Liquidity boosts the market
Part of the recovery was fueled by the expected reopening of U.S. banks on the 2nd of September, after remaining closed on Labor Day, held on the 1st of September.
This extended weekend, caused by the holiday, led to thin liquidity, which in turn contributed to heightened volatility and increased sell-offs.
With summer holidays officially over, market participation was expected to rise, potentially improving overall liquidity. Nevertheless, investor sentiment remained cautious, largely due to concerns about historical September trends.
Historically, September has been the worst-performing month for Bitcoin, with average losses of around 3%. June follows closely, making it the second-worst month for the asset.
Source: CoinGlass
Will it defy the historical performance ahead of expected Fed rate cuts on the 17th of September?
Before the Fed decision, key U.S. labor market data sets, the JOLTS Job Openings report, and the Non-Farm Payroll, will be released on Wednesday and Friday.

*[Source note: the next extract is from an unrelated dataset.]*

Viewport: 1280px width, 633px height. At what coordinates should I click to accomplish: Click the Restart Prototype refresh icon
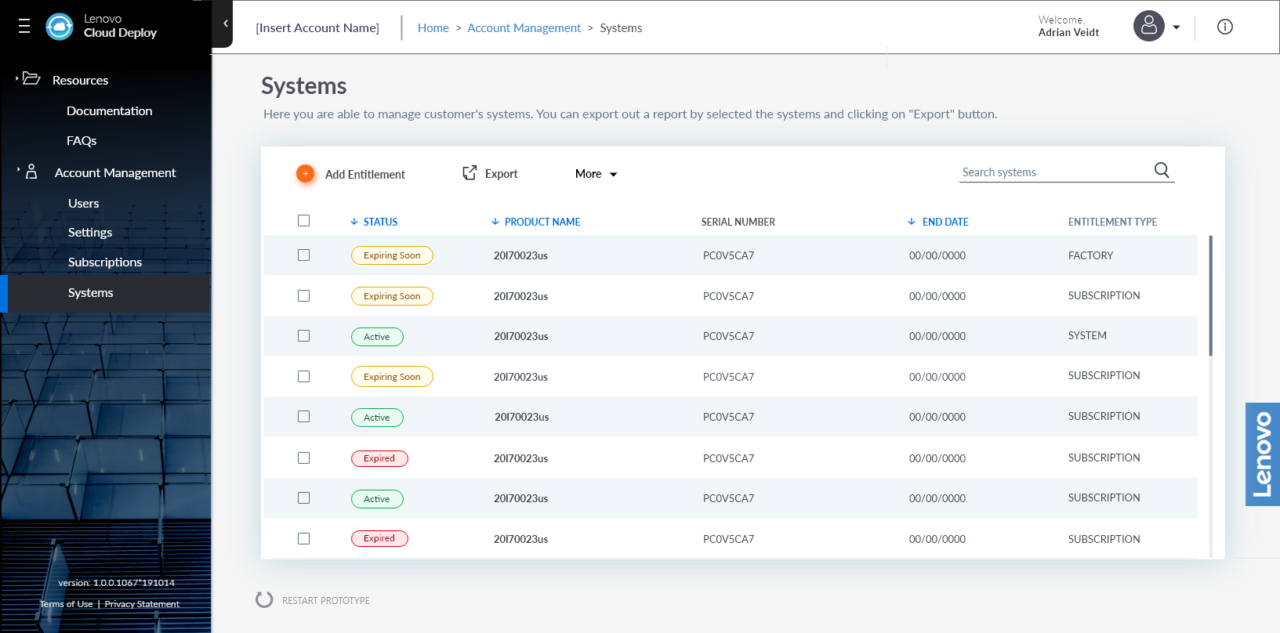pyautogui.click(x=264, y=599)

Since the Fed uses these data sets in its rate cut decision, these releases could impact BTC price action.
At the time of writing, the market consensus (91% chance) leaned towards a 25 bps rate cut at the next Fed meeting.
That being said, the key liquidity clusters and potential price magnets existed at $114K and $106.6K-$107.2K
Source: CoinGlass
In other words, the expected volatility around the upcoming macro data could trigger price swings around the above levels.
With BTC dominance also holding steady at 58%, most of the altcoins may remain range-bound until the king coin set’s clear market direction.